Democratizing Big Data
As mentioned in the introduction of this book, Gartner and industry experts maintain there are far too few data scientists to meet the current demand, and those that are available are expensive. This sets the stage for the emergence of “citizen data scientists” leveraging powerful big data analytics tools. This trend is part of the larger movement many call “democratizing big data”—the enabling of more and more business users to quickly access the data they need to perform analyses and enterprise reporting of their own making, independent of IT.
However, for organizations to move closer towards true “self-service BI” their data must be freed from their traditional silos. Decision makers, influencers, and even observers need a unified view of such data, and getting that has traditionally involved a number of highly labor- and therefore cost-intensive processes. One potential solution that organizations have explored is dumping data into a single, large “data lake” that holds tidal volumes of raw big data in its native format until requested.
Leave the Data Where It Is:
A Case Study of Data Democratization in Action
To truly “democratize” data, it is essential to leave it where it naturally resides, such as in the Hadoop platform. Then the only thing what would be needed is an intelligent layer above these many and varied data types that can transparently integrate all the data. Ideally a visualization tool, this top-down “smart” layer will provide everyone what they need—namely, a unified view of all data regardless of its source.
The democratization of big data and the ensuing benefits is illustrated in a fast-growing marketing analytics technology provider to major brands. Acquired by Neustar in late 2015, MarketShare helps marketers make better decisions more rapidly, offering both decision analytics and prescriptive recommendations to help clients optimize marketing spending. At the heart of MarketShare’s value proposition are data-driven recommendations leveraging big data analysis.
After moving from MySQL to Hadoop, Neustar soon realized it wanted to provide dynamic rather than predefined reporting capabilities supplied by tools that more of their business analysts could leverage.
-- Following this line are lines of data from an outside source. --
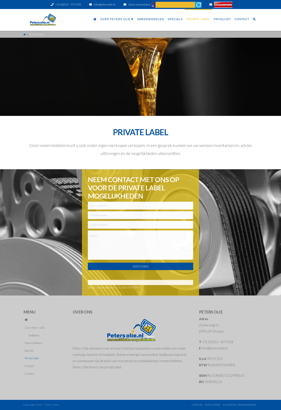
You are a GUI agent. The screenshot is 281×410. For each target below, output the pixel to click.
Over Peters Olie (35, 327)
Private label (32, 358)
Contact (29, 373)
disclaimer (213, 405)
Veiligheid (33, 335)
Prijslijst (29, 366)
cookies (197, 405)
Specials (29, 350)
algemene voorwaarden (240, 405)
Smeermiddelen (33, 343)
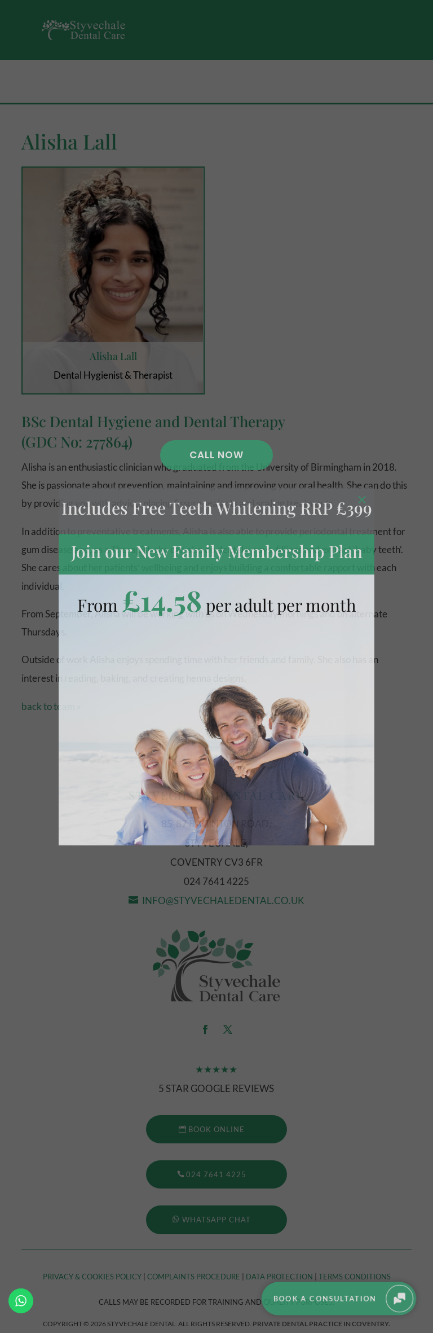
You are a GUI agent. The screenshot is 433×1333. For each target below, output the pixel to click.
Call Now (216, 455)
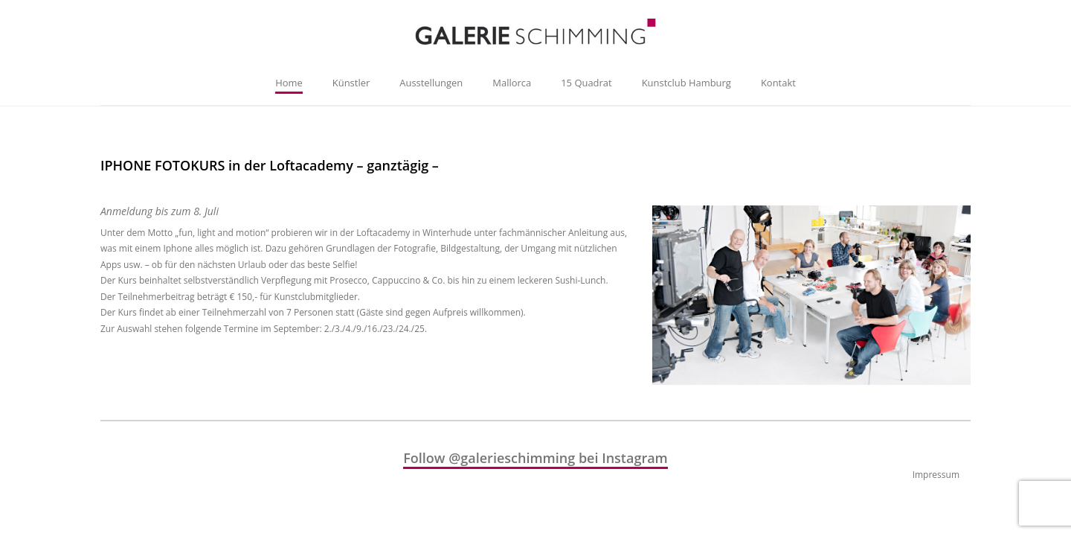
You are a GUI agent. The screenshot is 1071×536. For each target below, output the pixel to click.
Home (289, 82)
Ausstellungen (431, 82)
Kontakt (778, 82)
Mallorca (511, 82)
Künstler (351, 82)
For MarketShare, the set of “small data” tools it was using just didn’t work on big data. It would take MarketShare a full day and a half to develop customer-specific data sets then transform and load them into an Oracle database. Analysts then had to manually produce one-off reports, and then embed them into a cloud application for analysis—another day and a half process. The result was static, predefined reports instead of the highly dynamic type of reporting MarketShare wanted and needed.
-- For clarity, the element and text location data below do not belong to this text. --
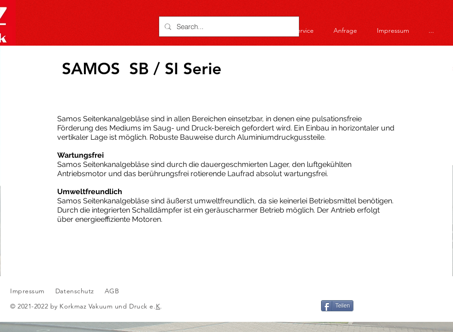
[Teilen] (337, 305)
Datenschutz (75, 291)
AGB (110, 291)
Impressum (27, 291)
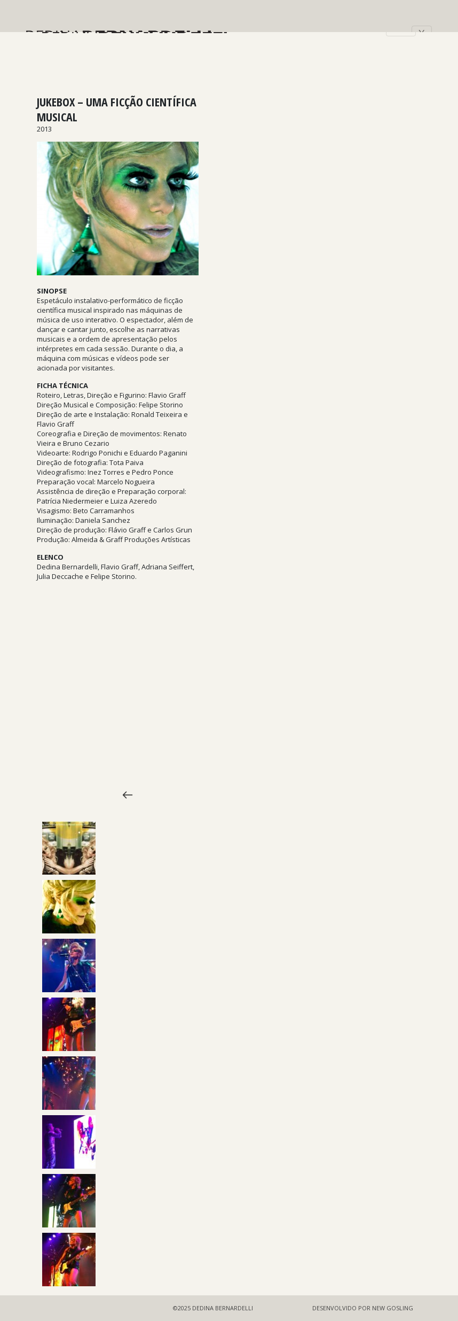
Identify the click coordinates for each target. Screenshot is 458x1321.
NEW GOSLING (392, 1308)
The solution was a native visual analytics and BI platform for big data, which gave business analysts the ability to drill down into the raw data details on individual customer interactions. Overall, this solution eliminated labor- and time-consuming data extraction and data movement, allowing analysts to point directly to data stored in highly elastic cloud platforms like Amazon S3 for very fast ad-hoc visualizations. Business analysts now could create sophisticated reports on the fly by simply selecting client-specific parameters. This is vastly different from what MarketShare did previously when analysts waited and waited for data to be moved into the relational DBMS. As a result, reporting time and effort has been slashed from two full-time equivalents for three days all the way down to one full-time equivalent for a half-day.
Democratization To-Do List
The MarketShare experience also outlines the value proposition of an analytics-as-a-service solution, which can deliver very timely, relevant and insightful big data analytics but without the heavy costs of investing up front in infrastructure. Essentially all that is needed is big data— something most all organizations have plenty of.
Thus, in the interest of fostering this democratization of data and realizing the fuller potential of big data as a competitive tool used by non-IT business professionals, organizations should consider the following:
- Deploy solutions proven to enable access to new sources of data and new kinds of data as well, most notably big data in all its many forms and from its various sources of origin.
- Expand and leverage new analytics capabilities, in particular ones that can uncover new insights such as those derived from predictive and prescriptive analytics. Traditional BI tools are good at deriving insights from events that have already occurred, such as transaction data. Predictive analytics deliver insights into events and behaviors that haven’t even occurred yet, giving organizations an opportunity to respond a priori.
- Push relentlessly to expand the pool of business analysts exploiting and leveraging big data through advanced analytics tools, such as data visualization. A sort of “multiplier effect” in this regard can result in newfound business value from the one thing organizations have plenty of, and that is data.